Vor 13 Jahren haben die Monster die Herrschaft übernommen. Für Menschen heißt das: überleben, improvisieren, beten, dass man nachts nicht im Schatten verschwindet.
Für Kierse heißt das: stehlen, tricksen, überleben. Sie ist eine Straßendiebin, die sich mit kleinen Gaunereien durchs Leben schlägt. Und wie das bei Fantasy-Diebinnen so ist: eines Nachts tappt sie direkt in die Falle. Sie bricht in eine Villa ein – ausgerechnet in die von Graves, einem der mächtigsten und gefährlichsten Wesen überhaupt.
Und statt sie einfach zu zerreißen (wäre ja auch zu einfach), macht Graves ihr ein Angebot: einen Deal, der so verführerisch wie tödlich ist. Damit setzt Kierse nicht nur ihr Leben aufs Spiel, sondern – Überraschung – auch ihr Herz.
Atmosphäre zum Reinfallen
Ich liebe es, wenn Bücher ein Setting haben, das einen sofort packt. Und hier war’s genauso.
- Der Monster-Markt im Third Floor: ein Ort, der gleichzeitig absolut abstoßend und total faszinierend ist. Ein Markt voller Schrecken, Verbotenem, Kreaturen, die einem im echten Leben Albträume bescheren würden – und trotzdem wollte ich dort verweilen, jede Ecke erforschen, jedes Geheimnis lüften.
- Die Holly Library: Eine Bibliothek, die von der legendären Trinity College Library in Dublin inspiriert sein soll. Da ich selbst schon dort war, konnte ich sofort ein klares Bild vor Augen haben – diese endlosen Gänge voller Bücher, dieser sakrale Vibe. Nur hier eben mit einer dunklen Note, passend zum düsteren Ton der Geschichte.
K.A. Linde hat es geschafft, bekannte Orte mit einer magisch-bedrohlichen Stimmung zu verweben, sodass man beim Lesen das Gefühl hat, direkt durch diese Schattenwelt zu streifen.

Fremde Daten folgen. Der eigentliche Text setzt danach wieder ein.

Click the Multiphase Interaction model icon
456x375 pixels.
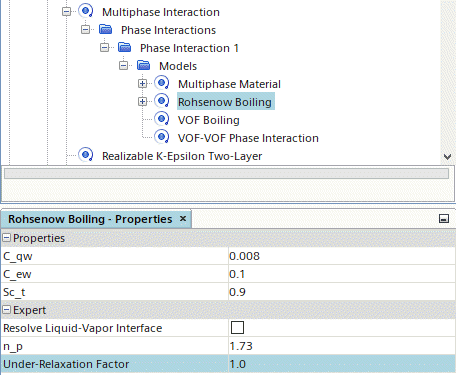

Figuren zwischen Licht und Dunkelheit
Kierse ist eine Protagonistin, wie ich sie mag: mutig, schlagfertig, aber auch realistisch genug, um nicht als „perfekte Heldin“ zu wirken. Sie weiß, wo ihre Stärken liegen, sie kennt ihre Schwächen, und trotzdem springt sie ins Ungewisse – ganz nach dem Motto „wird schon“. Ich mochte ihre Bodenständigkeit und ihre Art, sich nicht unterkriegen zu lassen.
Graves dagegen … hach, Graves. Fatal schön, gefährlich, charmant, unberechenbar. Er ist der Inbegriff von morally grey: nie klar Held, nie klar Bösewicht. Lange wusste ich nicht, ob er Kierse retten oder zerstören würde. Und genau das macht ihn so spannend.

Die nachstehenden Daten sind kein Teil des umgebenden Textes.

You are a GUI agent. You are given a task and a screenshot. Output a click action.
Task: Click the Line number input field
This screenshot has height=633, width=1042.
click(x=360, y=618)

Die Dynamik zwischen den beiden entwickelt sich langsam – erst geschäftlich, dann immer persönlicher, bis es schließlich knistert. Und ja, es ist diese Art von langsamer, gefährlicher Anziehung, die einen beim Lesen zum Schmunzeln bringt, weil man weiß: Das wird noch Ärger geben.
Ein kleiner Kritikpunkt: Die Nebenfiguren wie Gen und Ethan hätten ruhig mehr Raum verdient. Sie spielen eine wichtige Rolle, bleiben aber blasser als nötig. Da wäre Potenzial für Tiefe und zusätzliche Emotionen gewesen.
Story & Stimmung
Die Handlung ist spannend und voller Wendungen. Manche Twists habe ich erahnt, andere haben mich wirklich überrascht – und genau das liebe ich. Dazu kommen die unterschwelligen Vibes von Die Schöne und das Biest, die durch die Dynamik zwischen Kierse und Graves durchschimmern. Nur eben ohne Kitsch und mit deutlich mehr Dunkelheit.

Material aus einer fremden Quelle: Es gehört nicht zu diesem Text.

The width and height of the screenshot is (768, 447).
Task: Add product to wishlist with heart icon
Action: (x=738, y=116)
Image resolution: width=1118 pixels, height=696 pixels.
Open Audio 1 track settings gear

Besonders cool fand ich, dass die Geschichte Elemente aus irischer Mythologie und Sagen einbindet: Druiden, Hohepriesterinnen, Gestaltwandler – eine Vielfalt, die den Urban-Fantasy-Teil deutlich bereichert.
Natürlich gibt es hier und da Längen, aber die Gesamtstimmung, diese Mischung aus Gefahr, Geheimnissen und moralischen Grauzonen, hat mich so gepackt, dass ich das Buch kaum weglegen wollte.
The Wren in the Holly Library ist düstere Urban Fantasy, wie ich sie mag: geheimnisvoll, atmosphärisch, mit einer toughen Protagonistin und einem Love Interest, der für stundenlange Diskussionen sorgen könnte.
⭐️⭐️⭐️⭐️ (4/5)
Eine klare Empfehlung für alle, die Lust haben, in eine Welt voller Schatten, Monster und moralischer Grauzonen einzutauchen.
👉 Und jetzt die Frage an euch:
Wie steht ihr zu „morally grey“-Charakteren? Seid ihr Team „rettet die Welt“ oder eher Team „ich nehm, was mir passt und der Rest ist mir egal“?